**TASK OBJECTIVE**
What you give back should be only the lines from the one holding "Ne každá stavba" through the final line of the records, each reproduced exactly.

**EXTRACTED MATERIAL**
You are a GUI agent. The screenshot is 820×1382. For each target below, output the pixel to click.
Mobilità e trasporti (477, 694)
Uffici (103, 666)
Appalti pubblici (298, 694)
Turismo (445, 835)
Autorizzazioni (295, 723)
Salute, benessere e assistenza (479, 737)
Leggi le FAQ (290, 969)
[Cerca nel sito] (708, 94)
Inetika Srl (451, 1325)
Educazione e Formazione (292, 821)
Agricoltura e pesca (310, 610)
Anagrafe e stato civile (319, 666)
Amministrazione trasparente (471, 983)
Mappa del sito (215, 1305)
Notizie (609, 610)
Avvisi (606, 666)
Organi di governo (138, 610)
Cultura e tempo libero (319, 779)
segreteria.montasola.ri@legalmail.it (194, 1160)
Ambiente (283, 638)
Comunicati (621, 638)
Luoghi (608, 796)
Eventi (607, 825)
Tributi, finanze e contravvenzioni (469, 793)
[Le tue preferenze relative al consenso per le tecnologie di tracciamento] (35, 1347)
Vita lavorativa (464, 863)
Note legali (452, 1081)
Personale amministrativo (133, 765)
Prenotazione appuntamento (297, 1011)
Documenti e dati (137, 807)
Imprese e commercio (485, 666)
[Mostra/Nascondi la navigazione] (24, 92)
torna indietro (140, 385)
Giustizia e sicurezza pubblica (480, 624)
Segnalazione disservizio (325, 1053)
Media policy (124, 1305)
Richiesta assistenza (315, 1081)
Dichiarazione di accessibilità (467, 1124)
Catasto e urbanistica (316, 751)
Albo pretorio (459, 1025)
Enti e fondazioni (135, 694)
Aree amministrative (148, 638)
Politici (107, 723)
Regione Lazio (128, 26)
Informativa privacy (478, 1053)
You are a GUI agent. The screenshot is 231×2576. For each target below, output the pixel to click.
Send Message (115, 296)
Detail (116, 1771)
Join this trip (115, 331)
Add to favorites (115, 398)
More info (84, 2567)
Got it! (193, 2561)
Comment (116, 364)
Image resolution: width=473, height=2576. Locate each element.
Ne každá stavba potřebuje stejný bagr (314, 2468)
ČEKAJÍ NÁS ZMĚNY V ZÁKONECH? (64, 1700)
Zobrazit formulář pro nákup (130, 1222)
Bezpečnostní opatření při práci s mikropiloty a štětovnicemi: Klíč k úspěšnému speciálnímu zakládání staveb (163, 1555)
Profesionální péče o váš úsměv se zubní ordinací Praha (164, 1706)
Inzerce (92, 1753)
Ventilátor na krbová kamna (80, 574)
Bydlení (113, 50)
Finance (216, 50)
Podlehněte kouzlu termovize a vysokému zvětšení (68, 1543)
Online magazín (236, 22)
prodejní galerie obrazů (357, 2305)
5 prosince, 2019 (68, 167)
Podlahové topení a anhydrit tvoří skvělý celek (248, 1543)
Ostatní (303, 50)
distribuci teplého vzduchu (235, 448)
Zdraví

**TASK RESULT**
Ne každá stavba potřebuje stejný bagr (314, 2468)
ČEKAJÍ NÁS ZMĚNY V ZÁKONECH? (64, 1700)
Zobrazit formulář pro nákup (130, 1222)
Bezpečnostní opatření při práci s mikropiloty a štětovnicemi: Klíč k úspěšnému speciálnímu zakládání staveb (163, 1555)
Profesionální péče o váš úsměv se zubní ordinací Praha (164, 1706)
Inzerce (92, 1753)
Ventilátor na krbová kamna (80, 574)
Bydlení (113, 50)
Finance (216, 50)
Podlehněte kouzlu termovize a vysokému zvětšení (68, 1543)
Online magazín (236, 22)
prodejní galerie obrazů (357, 2305)
5 prosince, 2019 (68, 167)
Podlahové topení a anhydrit tvoří skvělý celek (248, 1543)
Ostatní (303, 50)
distribuci teplého vzduchu (235, 448)
Zdraví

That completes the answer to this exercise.